But, Jenessa was born in the woods, and Carey has lived there since she was a young child. The transition to 21st century life is a massive one. They go from a world where dinner was whatever could be scavenged from the forest to a world of hamburgers and pizza and pancakes drenched in butter and syrup. A world that has TV and mobile phones. A world where they have an extended family, not just each other. And a world where they have to go to school and spend time with children their own age, rather than learn from what is around them. It’s a lot for any child to take, but add in the fact that Jenessa doesn’t talk – she stopped using her voice while they still lived in the forest – and for these two it might be just too much to handle.
This is an emotional and thoroughly engaging fish out of water story, told through Carey’s eyes. In all the right ways it’s reminiscent of Room by Emma Donoghue, taking children out of an environment that’s odd to the rest of us but oh so familiar to them, and placing them in the foreign setting that is the real world. While that would almost have been enough, there are other layers too. Carey hints at a past that was unimaginably brutal and something you can’t conceivably believe a mother would put her child through. Jenessa clearly has secrets of her own, and while she’s chosen not speaking as the best way to keep these, will the change in environment encourage her to spill?
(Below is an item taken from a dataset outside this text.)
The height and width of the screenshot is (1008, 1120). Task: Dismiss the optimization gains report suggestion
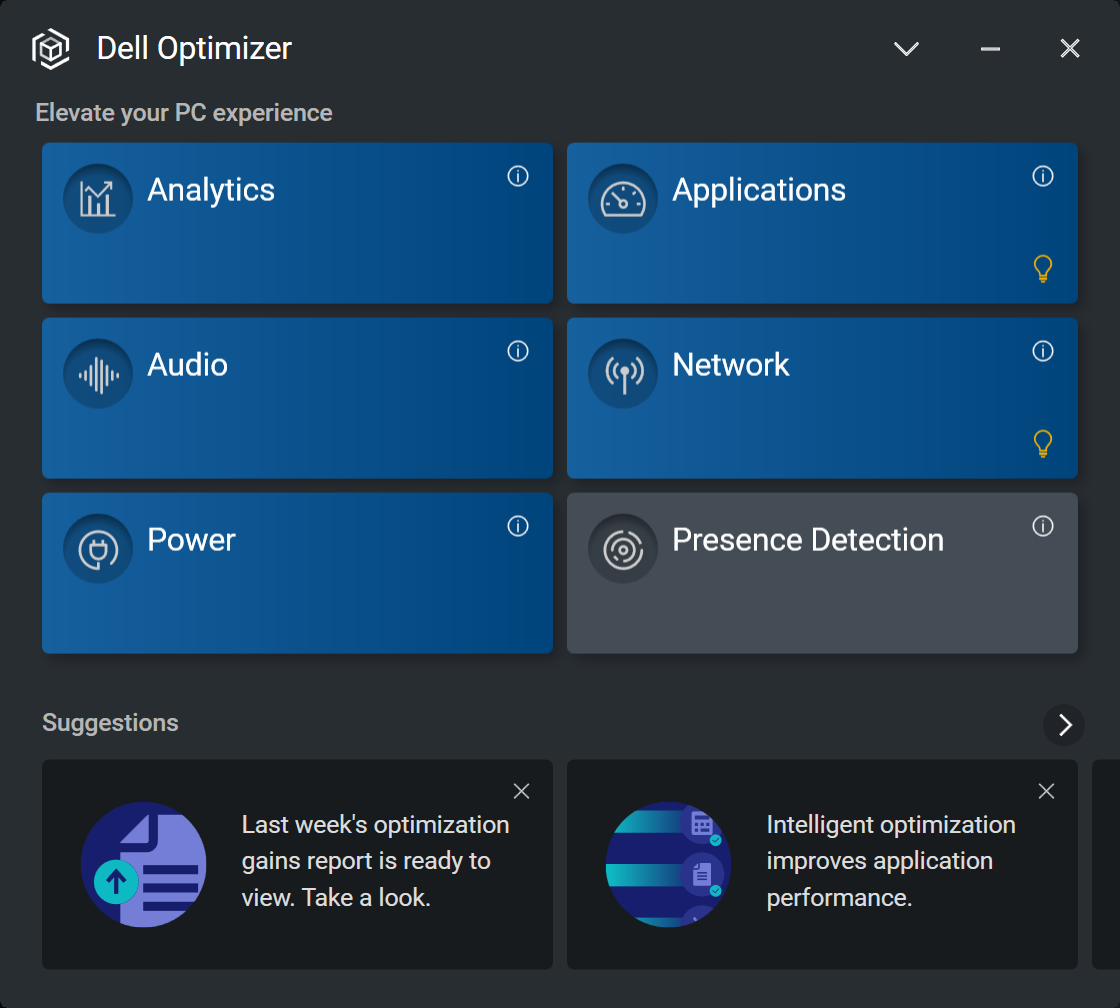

I found this book spellbinding and didn’t want to put it down. It’s one of those wonderful YA crossover books that you feel no shame in reading as an adult, one where the cover may be a bit young but the content certainly isn’t. This is a book that makes you appreciate what you have, not in a soppy way, but in a matter of fact one. And it’s also very big on what’s important – Carey’s unease at being away from the woods isn’t surprising, even if she is now living in a place with hot showers and comfy beds.
A lot of the pain in the book is subtle, understated, unemotional, almost because that’s the way Carey has had to deal with it. It’s not a big deal, except of course it is, it’s a huge, massive deal. And yet, because of the low key way she talks about the past, it seems all the more poignant than any woe-is-me misery memoir. This is a book I’ve been thinking about all weekend, and I finished it some days ago. I suspect I’ll be thinking about it for many more days still.
Highly recommended.
Thanks go to the publishers for our preview copy.
Learning to Scream by Beate Teresa Hanika is in the same vein, while Before I Fall by Lauren Oliver is a bit different but I think would appeal to the same sort of teen readers as this one.